INSTRUCTIONS FOR THE TASK
Please go through the rows below and keep only those containing the string "screenshot", treating uppercase and lowercase as different. Copy each matching row unchanged.
-------- DATA TO PROCESS --------
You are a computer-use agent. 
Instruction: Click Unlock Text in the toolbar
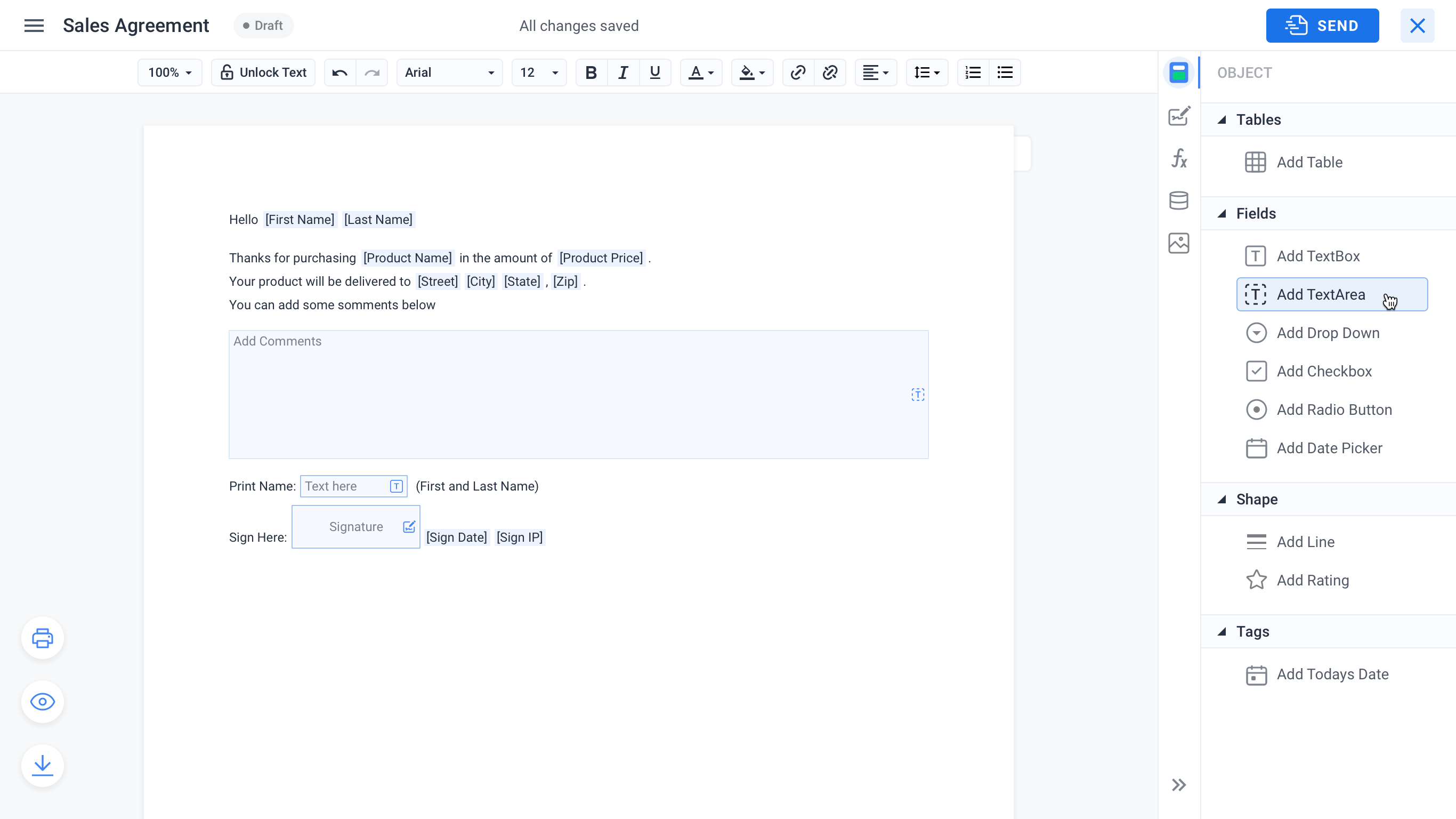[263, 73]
--------
-------- DATA TO PROCESS --------
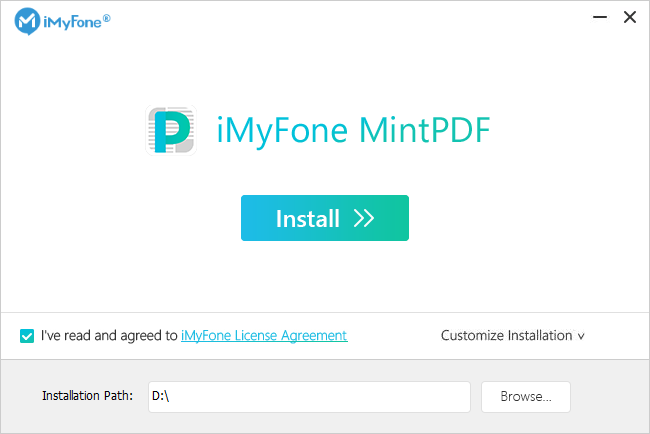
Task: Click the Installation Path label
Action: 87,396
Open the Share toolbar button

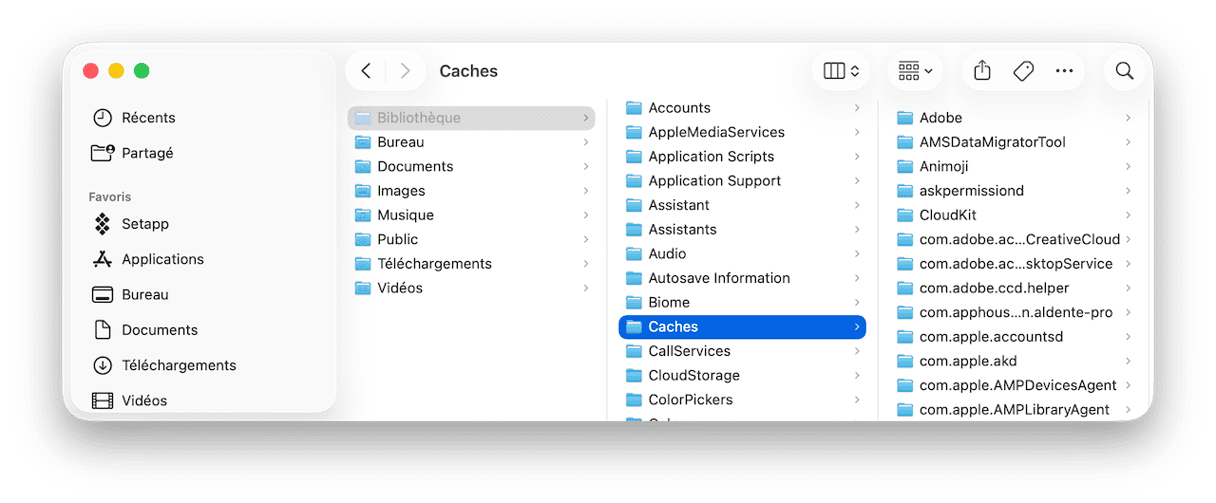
--------
-------- DATA TO PROCESS --------
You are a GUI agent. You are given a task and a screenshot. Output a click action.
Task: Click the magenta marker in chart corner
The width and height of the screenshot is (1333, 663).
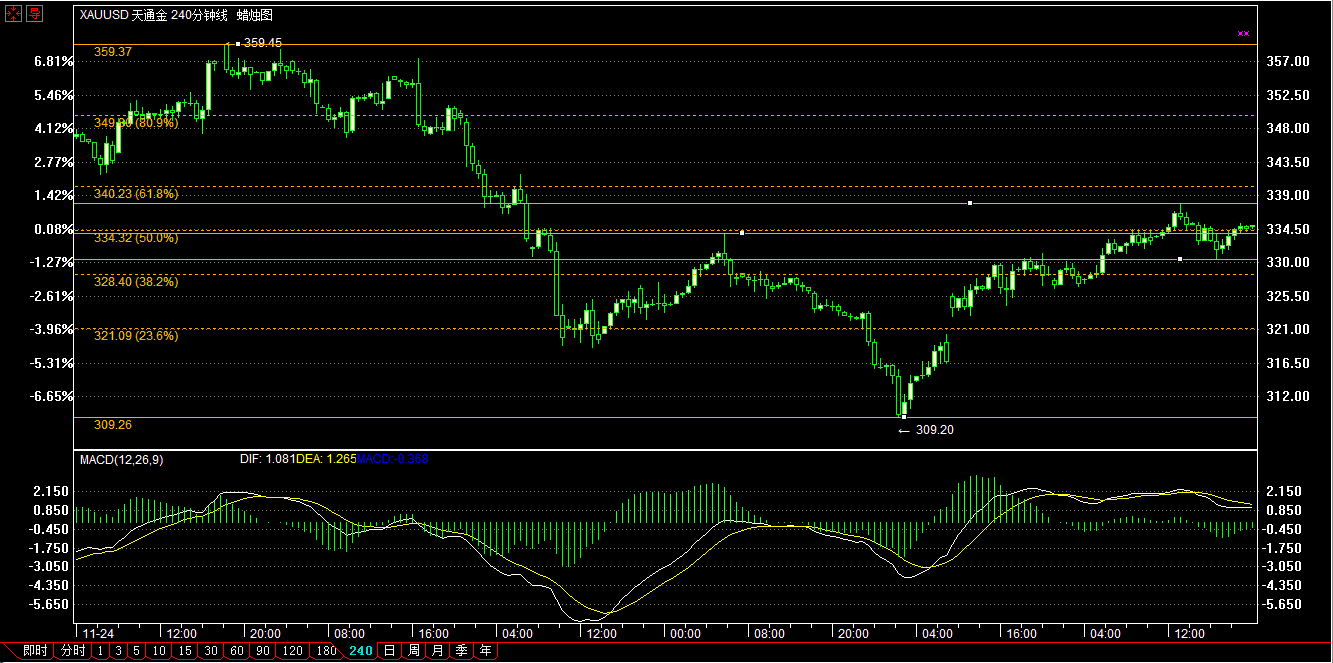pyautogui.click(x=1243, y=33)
--------
THE RESULT
You are a GUI agent. You are given a task and a screenshot. Output a click action.
The width and height of the screenshot is (1333, 663).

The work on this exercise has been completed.